3. The Web doesn’t need big media; big media needs the Web.

The idea that Hollywood, the MPAA, RIAA, or any other media giant has buying-power over the Web is a farce. The Web is here, it is the nexus of media convergence, and it’s eating up other industries. Big media companies know that they must adapt or go out of business, but they are audaciously attempting to convince us that the Web should provide them with another, more expansive system of control over online media distribution on top of the already far-reaching legal restrictions they abuse. These threats are not new. During the Broadcast Flag negotiations to implement DRM for high-definition digital television,
MPAA’s Fritz Attaway said that “high-value content will migrate away” from television if the Broadcast Flag wasn’t imposed; he told Congress that fears of infringement without a Broadcast Flag mandate “will lead content creators to cease making their high-value programming available for distribution over digital broadcast television [and] the DTV transition would be seriously threatened.”
Glynn Moody elaborates on these hollow threats attacking free software and the free and open web:
Let’s look at the record on threats to boycott non-DRM broadcasting from these companies. In 2003, the US Broadcast Protection Discussion Group (a committee in the Hollywood-based Copy Protection Technical Working Group) went to work on a plan for adding DRM called the Broadcast Flag to America’s high-def broadcasts. I attended every one of these meetings, working on behalf of the Electronic Frontier Foundation and the free/open TV projects it represented, including MythTV (an open video-recorder) and GNU Radio (an open radio/TV receiver).

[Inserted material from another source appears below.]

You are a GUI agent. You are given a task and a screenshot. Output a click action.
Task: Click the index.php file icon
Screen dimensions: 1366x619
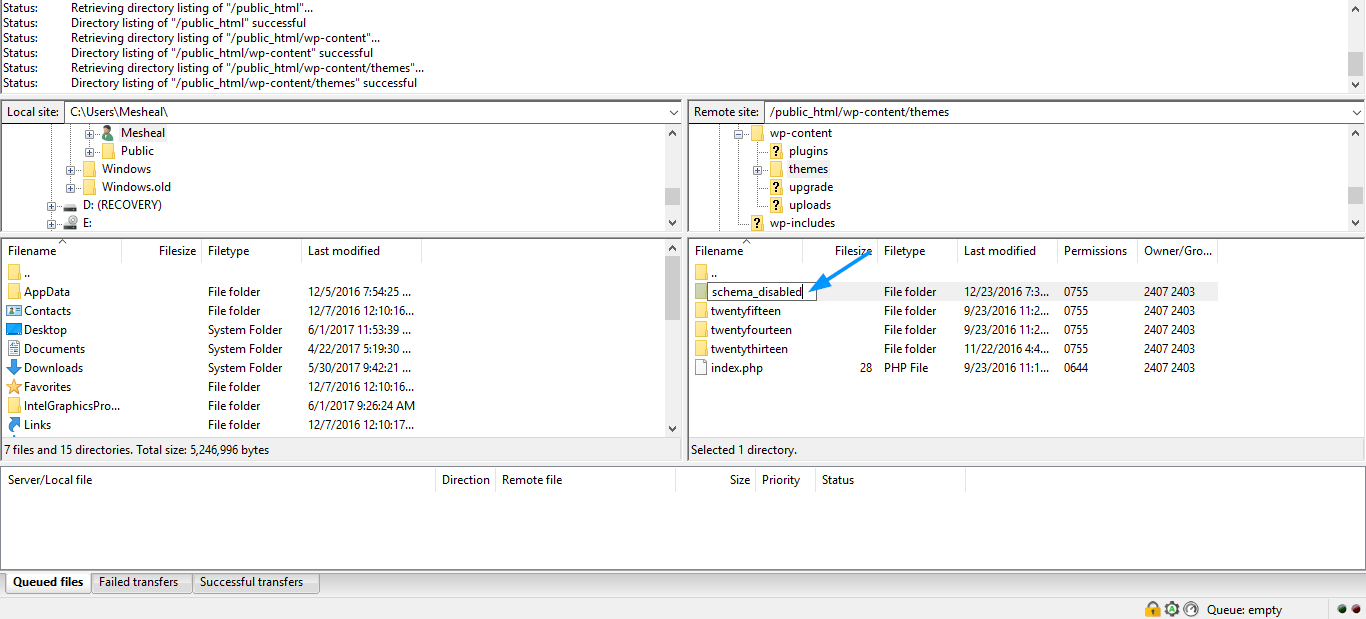click(x=701, y=368)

Over and over again, the rightsholders in the room during the Broadcast Flag negotiations attempted to create a sense of urgency by threatening to boycott American high-def telly if they didn’t get DRM. They repeated these threats in their submissions to the Federal Communications Commission (Ofcom’s US counterpart) and in their meetings with American lawmakers.

And here’s how it turned out:

So what happened? Did they make good on their threats? Did they go to their shareholders and explain that the reason they weren’t broadcasting anything this year is because the government wouldn’t let them control TVs?

No. They broadcast. They continue to broadcast today, with no DRM.
The EFF makes this abundantly clear in their statement:
The perception is that Hollywood will never allow movies onto the Web if it can’t encumber them with DRM restrictions. But the threat that Hollywood could take its toys and go home is illusory. Every film that Hollywood releases is already available for those who really want to pirate a copy. Huge volumes of music are sold by iTunes, Amazon, Magnatune and dozens of other sites without the need for DRM. Streaming services like Netflix and Spotify have succeeded because they are more convenient than piratical alternatives, not because DRM does anything to enhance their economics. The only logically coherent reason for Hollywood to demand DRM is that the movie studios want veto controls over how mainstream technologies are designed. Movie studios have used DRM to enforce arbitrary restrictions on products, including preventing fast-forwarding and imposing regional playback controls, and created complicated and expensive “compliance” regimes for compliant technology companies that give small consortia of media and big tech companies a veto right on innovation.
Protect internet freedom: tell the W3C that DRM has no place in their standards.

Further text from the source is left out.